Use of a Phase-Oriented Management System Against an Outbreak of Infectious Gastroenteritis in an Evacuation Center After the Great East Japan Earthquake
Seisuke Okazawa*1, Hayato Yamauchi*2, Tomomi Ichikawa*1,*3,
Ryuji Hayashi*1, Koichiro Shinoda*1, Maiko Obi*1,
Takuro Arishima*4, Akinori Wada*5, and Kazuyuki Tobe*1
*1First Department of Internal Medicine, University of Toyama, 2630 Sugitani, Toyama, Toyama 930-0194, Japan
*2Department of Psychiatric Medicine, The Incorporated Medical Institution Jinkeikai Saikihoyouin, 27-12 Higashi-machi, Saiki, Oita 876-0814, Japan
*3Division of Respirology, Department of Internal Medicine, Toyama Prefectural Central Hospital, 2-2-78 Nishinagae, Toyama 930-8550, Japan
*4Community Medical Support Unit, Graduate School of Medicine and Pharmaceutical Sciences, University of Toyama, 2630 Sugitani, Toyama, Toyama, 930-0194, Japan
*5Department of Gastroenterology and Hematology, Graduate School of Medicine and Pharmaceutical Sciences, University of Toyama, 2630 Sugitani, Toyama, Toyama 930-0194, Japan
We report an outbreak of infectious gastroenteritis at an evacuation center for survivors of the 2011 Great East Japan Earthquake.

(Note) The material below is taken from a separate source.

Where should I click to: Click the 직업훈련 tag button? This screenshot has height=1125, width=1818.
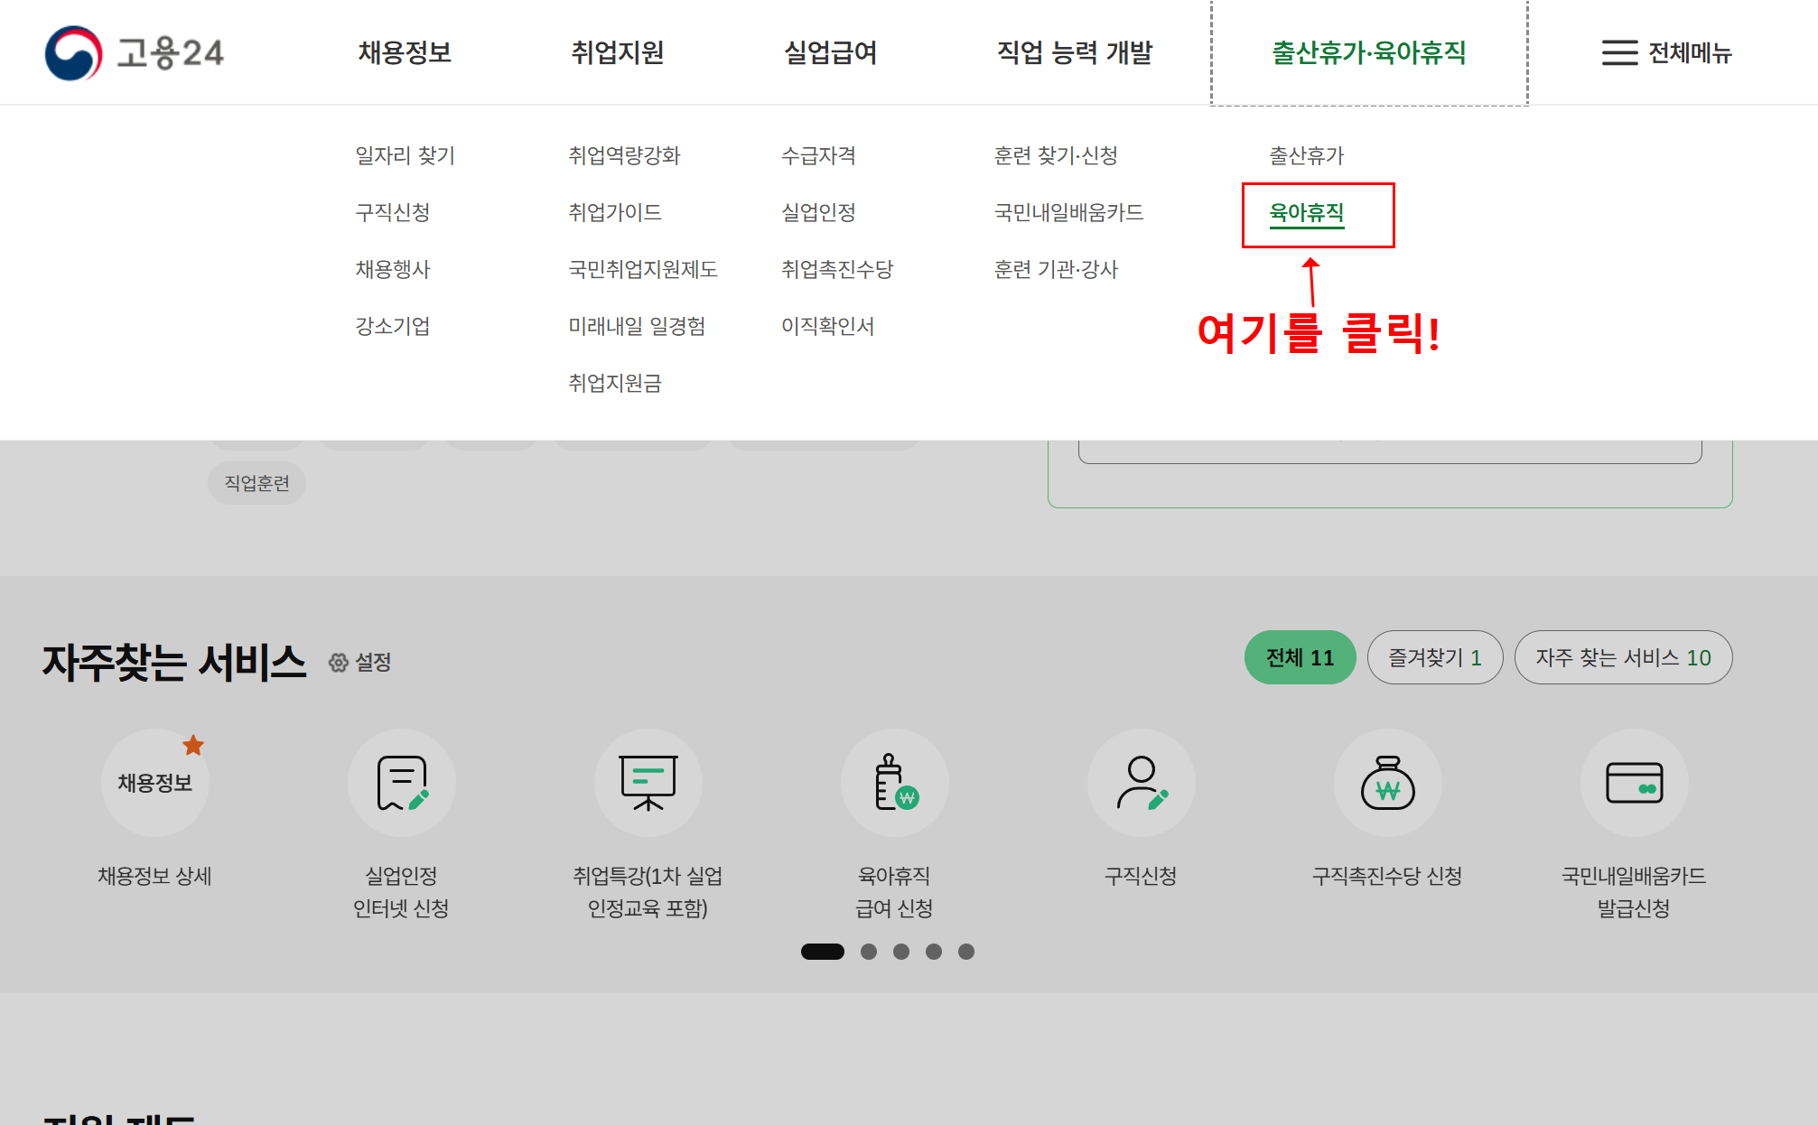(x=256, y=484)
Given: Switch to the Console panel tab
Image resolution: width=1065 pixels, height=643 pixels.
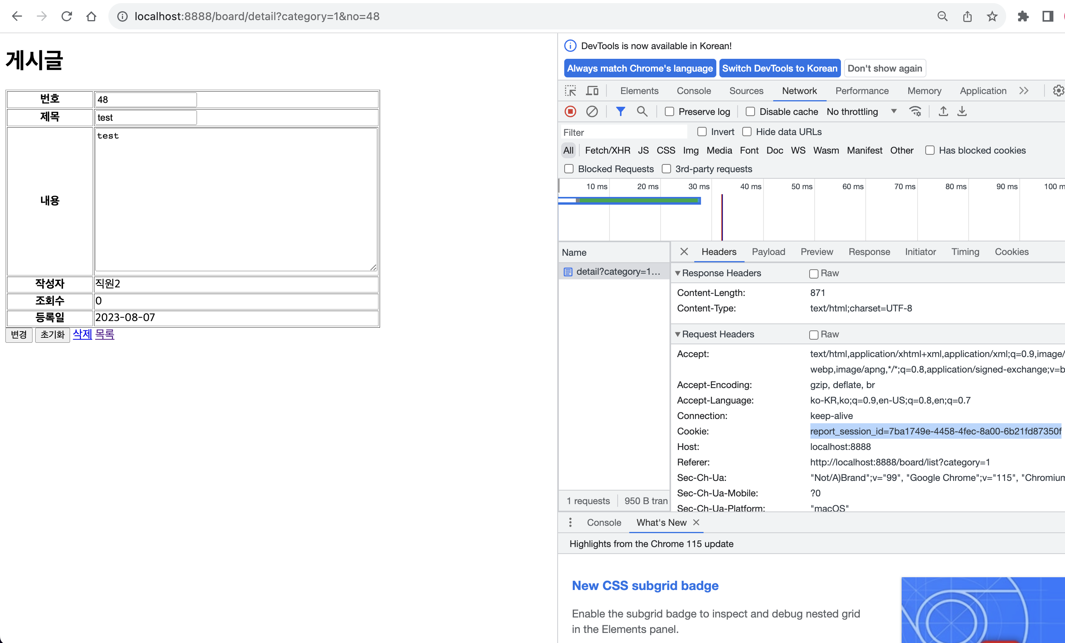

Infectious gastroenteritis is easily transmitted and its control is difficult in a poor sanitary environment. The objective of this study is to describe a comprehensive system for managing infectious gastroenteritis at an evacuation center. We applied a four-phase-oriented management system to deal with the epidemic. This system was made by modifying the “noro-phase” that we previously developed against norovirus-induced gastroenteritis. The subjects of this study were individuals with infectious gastroenteritis who were living at an emergency evacuation center following the 2011 temblor. An infant diagnosed with gastroenteritis was isolated with her family on day 18 after the earthquake. The next day, four other patients with gastroenteritis were isolated. In the course of the outbreak, a maximum of 12 patients per day were isolated. We applied the phaseoriented management system on day 20. The outbreak subsided by day 27. Early application of surveillance and a management system for infectious gastroenteritis should be introduced after a large-scale disaster. The efficacy of this system should be validated in future studies.